● **Actions to take**:
1: Answer the following about the passage on Mario Cuomo:
(a) In what year did Koch beat him in a primary, runoff and general election?
(b) In what city did he give the 1984 convention speech?
(c) Who was his hero?
2: Rewrite the part of the passage on Mario Cuomo that opens with the words "Continue on to" and closes with "was a decision.", putting "Chicago" in place of "San Francisco".

● **Text segment**:

He became the prison builder to compensate for his staunch opposition to the death penalty, which became the hammer Koch used to beat him in a primary, runoff and general election in 1977, when the Son of Sam, a serial killer who captivated the city with mad murders, was arrested in August. Remarkably, at a time when death was a bipartisan bromide, Mario stood against the wind for 12 years, until the governor who beat him, George Pataki, could gleefully welcome its return. If we are looking for a list of Mario’s accomplishments, start with an end to official revenge killings, a veto of the soul.

Continue on to his Notre Dame speech, when every word was a prayer for tolerance, a careful reconciliation of a church he loved with a constitution he loved at its point of collision, the abortion issue. “We know,” he said to Catholics, “that the price of seeking to force our beliefs on others is that they might try someday to force theirs’ on us.” The convention speech he gave in San Francisco in 1984 was not so much “the tale of two cities” as it was the tale of two Cuomos—the one his soul yearned for, which he could express on a national stage, and the one who governed New York, where every dollar was a decision.

He could be as courageous when he left Albany as he was cautious in his second floor office, where he lived two-thirds of each day in a swamp of paper, a phone attached to one of those huge ears. His hero was Saint Thomas More, the “heavenly patron of statesmen and politicians” who, as chancellor to Henry VIII, was beheaded for refusing to put the king at the helm of the church. But the only way Mario could get himself executed in Albany was to refuse to pass a budget, an annual trash heap of deals.

● **Items**:
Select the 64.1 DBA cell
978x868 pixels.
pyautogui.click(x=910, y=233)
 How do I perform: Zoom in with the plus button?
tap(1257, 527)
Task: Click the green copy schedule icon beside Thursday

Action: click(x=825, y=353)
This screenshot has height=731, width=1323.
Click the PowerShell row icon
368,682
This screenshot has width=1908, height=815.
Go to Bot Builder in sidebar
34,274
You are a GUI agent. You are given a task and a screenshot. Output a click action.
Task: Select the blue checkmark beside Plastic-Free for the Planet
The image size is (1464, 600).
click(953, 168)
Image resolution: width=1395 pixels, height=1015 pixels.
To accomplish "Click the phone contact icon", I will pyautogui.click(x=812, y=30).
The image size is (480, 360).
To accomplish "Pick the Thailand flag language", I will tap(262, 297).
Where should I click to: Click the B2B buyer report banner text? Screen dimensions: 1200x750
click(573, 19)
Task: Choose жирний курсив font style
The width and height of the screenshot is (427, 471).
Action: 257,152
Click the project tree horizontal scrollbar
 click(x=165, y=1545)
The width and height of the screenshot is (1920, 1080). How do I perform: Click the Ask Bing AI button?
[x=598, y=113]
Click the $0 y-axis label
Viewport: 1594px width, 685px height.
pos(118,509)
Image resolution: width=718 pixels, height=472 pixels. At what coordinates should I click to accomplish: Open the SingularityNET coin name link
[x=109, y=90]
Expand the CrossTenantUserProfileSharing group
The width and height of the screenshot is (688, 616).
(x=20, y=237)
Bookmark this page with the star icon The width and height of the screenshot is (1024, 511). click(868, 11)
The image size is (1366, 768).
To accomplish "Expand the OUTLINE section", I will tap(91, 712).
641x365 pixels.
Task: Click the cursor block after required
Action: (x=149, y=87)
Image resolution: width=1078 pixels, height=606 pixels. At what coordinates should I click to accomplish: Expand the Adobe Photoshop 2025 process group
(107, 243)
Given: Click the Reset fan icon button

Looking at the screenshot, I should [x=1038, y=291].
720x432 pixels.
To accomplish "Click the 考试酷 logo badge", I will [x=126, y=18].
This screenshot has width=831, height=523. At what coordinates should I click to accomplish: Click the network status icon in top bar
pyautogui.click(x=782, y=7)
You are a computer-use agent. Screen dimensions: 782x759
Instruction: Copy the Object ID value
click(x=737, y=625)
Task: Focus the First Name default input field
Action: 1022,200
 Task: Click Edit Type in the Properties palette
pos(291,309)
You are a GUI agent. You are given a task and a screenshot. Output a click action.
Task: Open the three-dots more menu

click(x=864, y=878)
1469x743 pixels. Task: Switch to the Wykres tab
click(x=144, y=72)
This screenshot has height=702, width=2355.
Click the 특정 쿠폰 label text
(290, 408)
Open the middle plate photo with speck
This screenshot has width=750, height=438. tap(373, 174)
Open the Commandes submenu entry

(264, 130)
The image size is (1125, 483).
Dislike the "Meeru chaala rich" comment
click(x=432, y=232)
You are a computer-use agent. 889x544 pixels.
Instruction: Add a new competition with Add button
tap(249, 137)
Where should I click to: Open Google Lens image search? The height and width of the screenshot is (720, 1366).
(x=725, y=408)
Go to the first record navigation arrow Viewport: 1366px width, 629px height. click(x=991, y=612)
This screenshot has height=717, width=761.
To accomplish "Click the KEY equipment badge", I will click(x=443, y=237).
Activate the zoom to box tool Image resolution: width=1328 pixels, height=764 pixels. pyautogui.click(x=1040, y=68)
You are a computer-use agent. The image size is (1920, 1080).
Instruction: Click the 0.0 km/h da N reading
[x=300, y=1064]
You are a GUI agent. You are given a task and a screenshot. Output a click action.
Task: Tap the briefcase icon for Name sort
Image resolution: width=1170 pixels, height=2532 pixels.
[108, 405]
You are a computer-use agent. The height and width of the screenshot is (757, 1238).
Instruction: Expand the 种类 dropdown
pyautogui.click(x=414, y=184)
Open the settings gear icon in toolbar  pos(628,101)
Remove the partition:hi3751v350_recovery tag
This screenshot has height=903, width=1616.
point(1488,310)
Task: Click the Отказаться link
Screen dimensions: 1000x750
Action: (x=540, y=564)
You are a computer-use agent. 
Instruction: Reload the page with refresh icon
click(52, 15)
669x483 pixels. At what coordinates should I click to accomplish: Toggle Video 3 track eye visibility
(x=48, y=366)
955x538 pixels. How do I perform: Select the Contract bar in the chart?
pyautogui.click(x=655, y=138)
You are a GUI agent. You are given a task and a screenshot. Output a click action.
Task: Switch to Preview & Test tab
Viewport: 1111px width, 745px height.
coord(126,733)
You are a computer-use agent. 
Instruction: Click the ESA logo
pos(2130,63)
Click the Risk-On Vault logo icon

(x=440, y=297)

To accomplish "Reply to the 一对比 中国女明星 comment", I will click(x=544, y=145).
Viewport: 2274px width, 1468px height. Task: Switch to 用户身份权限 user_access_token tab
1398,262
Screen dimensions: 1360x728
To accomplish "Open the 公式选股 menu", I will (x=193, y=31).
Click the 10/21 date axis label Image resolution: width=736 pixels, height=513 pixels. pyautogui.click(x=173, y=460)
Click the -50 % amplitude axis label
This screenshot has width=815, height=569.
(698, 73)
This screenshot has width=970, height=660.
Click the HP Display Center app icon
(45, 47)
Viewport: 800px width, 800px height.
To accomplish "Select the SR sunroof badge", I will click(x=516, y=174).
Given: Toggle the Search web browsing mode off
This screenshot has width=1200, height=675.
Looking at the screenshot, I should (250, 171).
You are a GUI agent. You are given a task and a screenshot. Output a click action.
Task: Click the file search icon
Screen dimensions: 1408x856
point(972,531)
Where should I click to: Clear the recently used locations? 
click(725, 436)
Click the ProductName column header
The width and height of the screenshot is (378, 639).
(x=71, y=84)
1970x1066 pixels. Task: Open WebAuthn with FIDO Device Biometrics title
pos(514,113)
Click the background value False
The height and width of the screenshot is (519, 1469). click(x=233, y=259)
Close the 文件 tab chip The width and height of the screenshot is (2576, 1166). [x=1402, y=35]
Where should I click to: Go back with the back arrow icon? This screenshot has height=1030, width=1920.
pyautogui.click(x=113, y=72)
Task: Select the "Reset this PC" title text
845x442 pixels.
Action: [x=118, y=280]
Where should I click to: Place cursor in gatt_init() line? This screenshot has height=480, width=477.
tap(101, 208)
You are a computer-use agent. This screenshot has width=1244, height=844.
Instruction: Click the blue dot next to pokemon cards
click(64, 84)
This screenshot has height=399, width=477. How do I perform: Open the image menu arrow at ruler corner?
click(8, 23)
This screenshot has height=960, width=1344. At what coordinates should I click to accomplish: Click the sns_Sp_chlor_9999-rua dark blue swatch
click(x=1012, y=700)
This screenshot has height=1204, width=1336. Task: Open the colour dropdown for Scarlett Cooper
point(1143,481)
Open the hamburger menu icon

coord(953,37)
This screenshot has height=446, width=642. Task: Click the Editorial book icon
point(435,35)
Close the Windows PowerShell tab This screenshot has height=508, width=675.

● **In response**:
1:
(a) 1977
(b) San Francisco
(c) Saint Thomas More

2:
Continue on to his Notre Dame speech, when every word was a prayer for tolerance, a careful reconciliation of a church he loved with a constitution he loved at its point of collision, the abortion issue. “We know,” he said to Catholics, “that the price of seeking to force our beliefs on others is that they might try someday to force theirs’ on us.” The convention speech he gave in Chicago in 1984 was not so much “the tale of two cities” as it was the tale of two Cuomos—the one his soul yearned for, which he could express on a national stage, and the one who governed New York, where every dollar was a decision.